Data records:
#####

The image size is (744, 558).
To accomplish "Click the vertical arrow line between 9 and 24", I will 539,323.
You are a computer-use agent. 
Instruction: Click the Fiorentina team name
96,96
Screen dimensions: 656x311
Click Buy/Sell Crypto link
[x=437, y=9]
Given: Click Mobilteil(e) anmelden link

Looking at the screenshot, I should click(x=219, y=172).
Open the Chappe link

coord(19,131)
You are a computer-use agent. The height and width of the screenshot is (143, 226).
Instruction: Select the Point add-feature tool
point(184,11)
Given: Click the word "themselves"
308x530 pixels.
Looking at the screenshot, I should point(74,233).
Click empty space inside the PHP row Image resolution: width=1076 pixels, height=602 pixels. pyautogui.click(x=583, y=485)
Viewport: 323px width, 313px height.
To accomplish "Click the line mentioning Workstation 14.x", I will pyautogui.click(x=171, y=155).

#####

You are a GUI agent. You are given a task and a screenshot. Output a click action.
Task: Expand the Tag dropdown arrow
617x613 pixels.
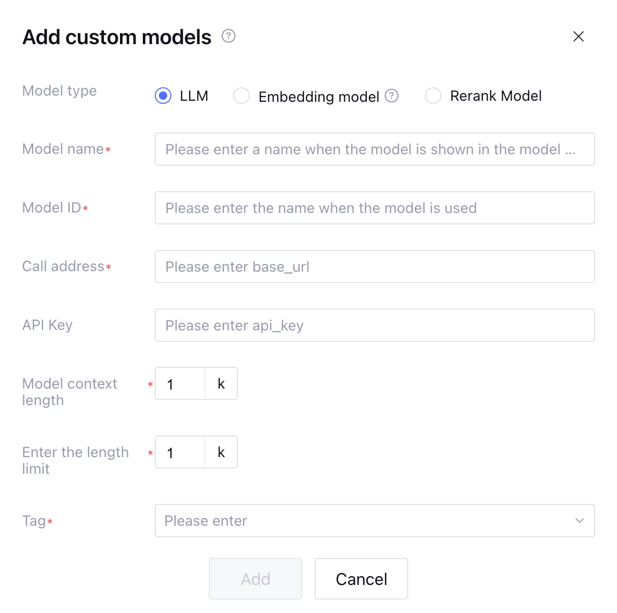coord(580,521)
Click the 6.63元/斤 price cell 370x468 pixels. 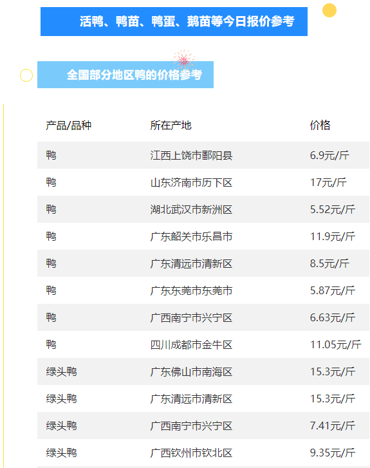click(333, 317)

#####

§ Instructions for the task
All that belongs in your answer is the stretch of entries above from the line with "The image size is (744, 558)." through the line with "Viewport: 323px width, 313px height.", printed exactly.

§ The answer
The image size is (744, 558).
To accomplish "Click the vertical arrow line between 9 and 24", I will 539,323.
You are a computer-use agent. 
Instruction: Click the Fiorentina team name
96,96
Screen dimensions: 656x311
Click Buy/Sell Crypto link
[x=437, y=9]
Given: Click Mobilteil(e) anmelden link

Looking at the screenshot, I should click(x=219, y=172).
Open the Chappe link

coord(19,131)
You are a computer-use agent. The height and width of the screenshot is (143, 226).
Instruction: Select the Point add-feature tool
point(184,11)
Given: Click the word "themselves"
308x530 pixels.
Looking at the screenshot, I should point(74,233).
Click empty space inside the PHP row Image resolution: width=1076 pixels, height=602 pixels. pyautogui.click(x=583, y=485)
Viewport: 323px width, 313px height.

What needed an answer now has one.